◆ **Assignment**
Please revise the lines below so that "Identify the location of" reads "Locate", keeping everything else the same, and leave the pictures out of your answer.

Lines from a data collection
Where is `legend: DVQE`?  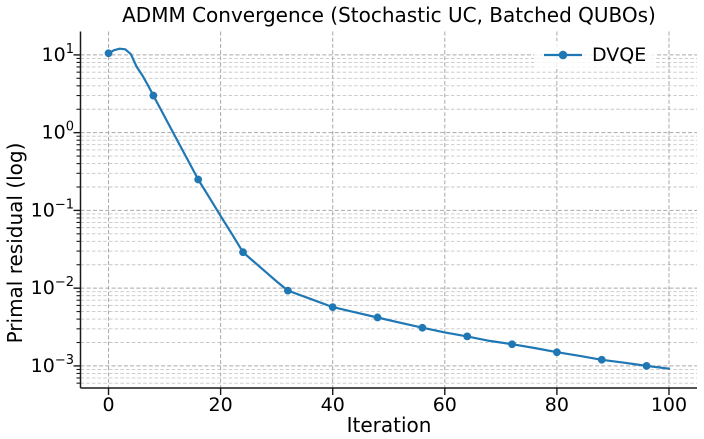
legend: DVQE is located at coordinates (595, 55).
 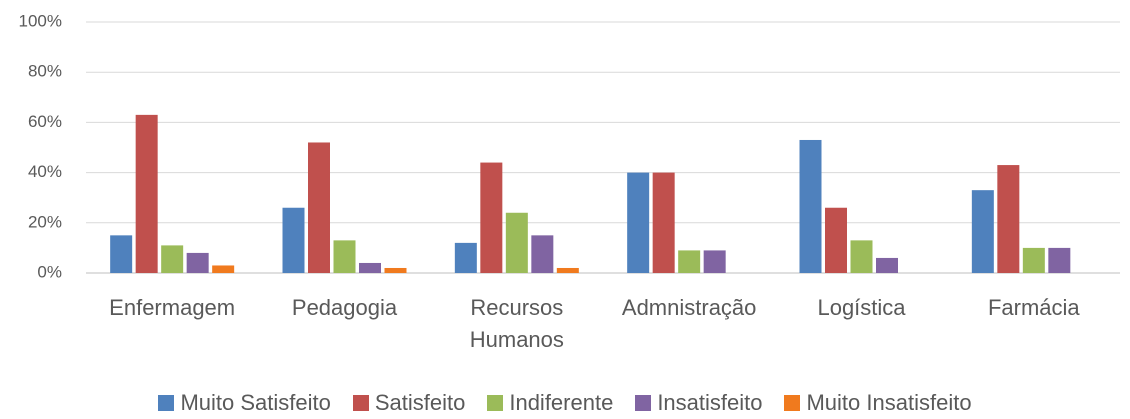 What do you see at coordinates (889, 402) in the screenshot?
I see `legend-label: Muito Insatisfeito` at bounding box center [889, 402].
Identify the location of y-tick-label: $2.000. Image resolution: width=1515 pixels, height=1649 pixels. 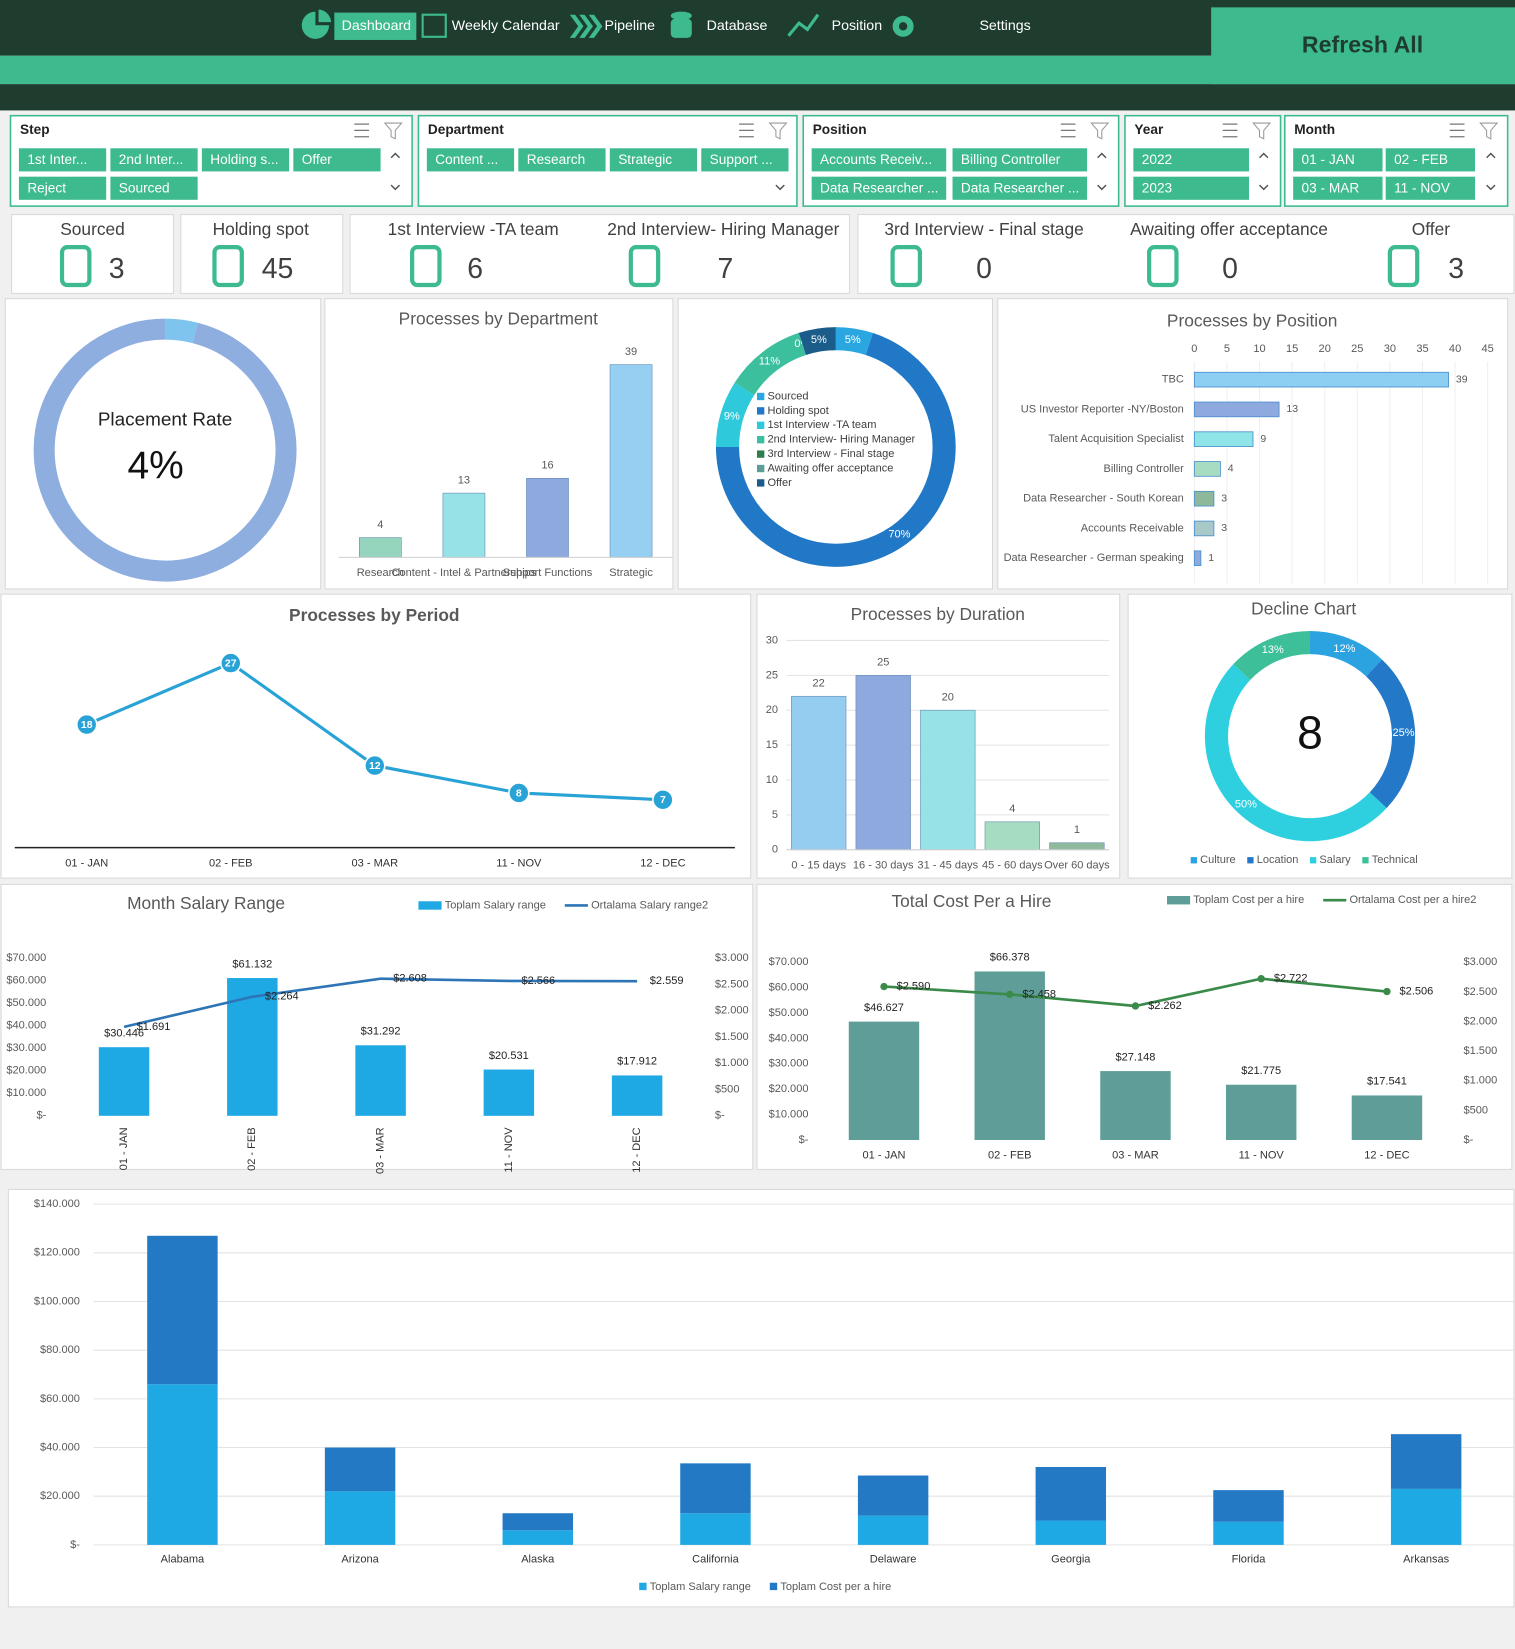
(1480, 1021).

◆ **Problem solution**
Where is `legend: DVQE`?  
legend: DVQE is located at coordinates (595, 55).
  What do you see at coordinates (889, 402) in the screenshot?
I see `legend-label: Muito Insatisfeito` at bounding box center [889, 402].
Locate y-tick-label: $2.000. Image resolution: width=1515 pixels, height=1649 pixels. 
(1480, 1021).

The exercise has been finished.